We reached the summit and were completely drenched in both rain water and sweat. I plopped my bag down on the ground, only to watch Elsa walk right up to Lianne and start fanning her. Elsa was, of course, not breathing hard at all. We started chatting her up and it turns out old Elsa is REALLY old. At 85 she climbs the 900 steps two and three times a day following tourists with postcards, water and yes, beer.

Our New Friend, Guide, Water Guru, Etc.
She pulled from her fanny pack (gotta love the fanny pack) a small journal that was filled with notes from people all the around the World who had visited Moon Hill and met Elsa. We gladly added to the collection and now, feeling rather guilty, asked Elsa if we could buy a water. “10 kuai,” she told us. Now, water usual costs 1.5 kuai so I was little perturbed. I started to try and bargain only to be told, in perfect English, that these waters had a “delivery surcharge,” as they were available ice cold at the top of 900 steps. Riddle with guilt (how can you not feel guilty when an 85 year old woman who climbs 900 steps 3 times a day and has no teeth stands in front of you asking to just spent $1.50 on a water) we bought one. She offered to snap our picture (first person I’ve ever met who knew exactly how to work my camera.
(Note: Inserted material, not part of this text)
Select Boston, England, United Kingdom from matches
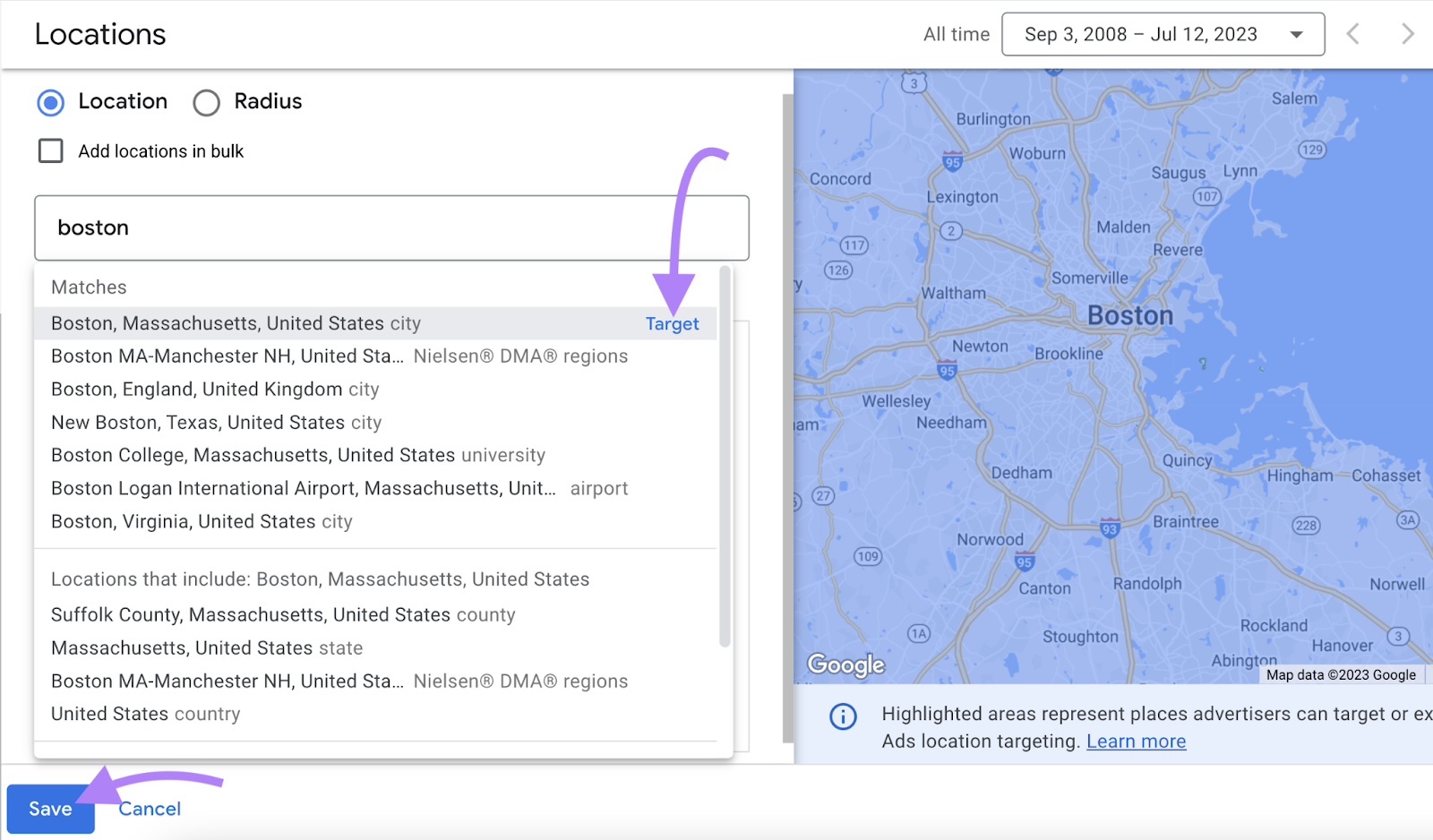The height and width of the screenshot is (840, 1433). click(213, 389)
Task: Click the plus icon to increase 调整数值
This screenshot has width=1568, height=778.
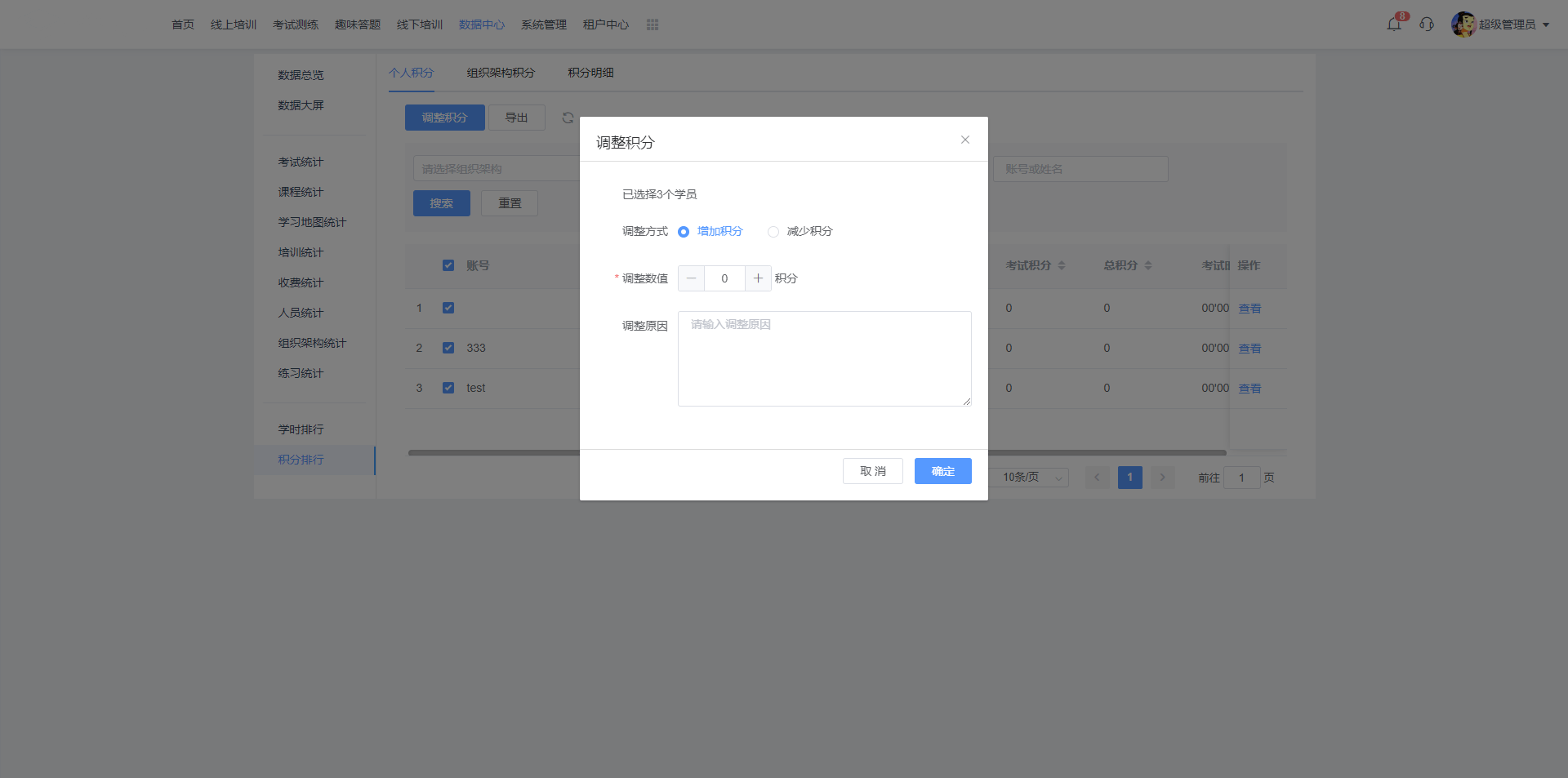Action: point(758,278)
I attempted to explain the shutter and she slapped my hands away shouting “I know. I know. I know. Gosh!”) and we started our descent.

900 Steps Later...
Twenty minutes and one ice cold water later we were back on our bikes, umbrellas up and angled to battle the fierce rain. The only issue was, we had been riding all day and my seat was none too comfortable. Two minutes in my butt was asleep and my tail bone was thoroughly bruised, leading to the opening of what can only be described as the second most uncomfortable experience of my life (after that ride down the mountain from the coffee farm in Guaemala). Pedal. Coast. Push butt off seat using right leg. Ease pain. Balance umbrella. Pedal. Coast. Push butt off seat using left leg. Ease pain. Balance umbrella. Repeat. This carried on for the entire hour of our ride back and I was none to happy to hand that two-wheeled horror right over to the rental man, vowing to never again rent a bike in a rain. Or in the sun. Ever.